Oral session, Friday, January 09
Lincoln,
In my Thesis I have studied the environments of historical supernovae (hereafter SN/SNe), of different types, observationally, backed up with theoretical modelling of the local hydrodynamic interactions. The properties of the SNe environments were used to provide information about the SNe themselves and their stellar progenitors.
The radio emission produced by the hydrodynamical interaction of the SN ejecta with the circumstellar environment can be used to derive clues on the pre--supernova star system, i.e. can be used as a test of SN progenitor systems. We have predicted the radio emission of different SNe and found that 1) relatively nearby SNe Ia like SN 1986G, if they are coming from symbiotic systems, should be detectable by deep early radio observations 2) the Type II SNe 1984E and 1986E do not show detectable radio emission: the former SN, near its optical maximum, was interacting with a circumstellar shell that resulted from a preexplosion mass-loss episode of limited duration; the latter, instead, is the first ``old'' SN to have been detected in the optical and not in the radio. We have also studied the temporal evolution of the radio emission of a Type II SN exploding in a binary system and found that it differs from the single system scenario.

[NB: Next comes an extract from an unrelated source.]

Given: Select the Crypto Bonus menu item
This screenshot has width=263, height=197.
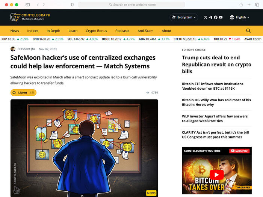Looking at the screenshot, I should pyautogui.click(x=96, y=31).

In the interstellar medium around SNe, instead, light echoes produced by the scattering of the supernova light by dust can be used to determine extragalactic distances geometrically (Sparks 1994, 1996). Ground-based imaging observations have been carried out designed to find light echoes. A number of promising candidates are found, showing present day optical emission visible at the sites of the historical supernovae, and these may be light echoes suitable for follow-up observations to determine the galaxy distances.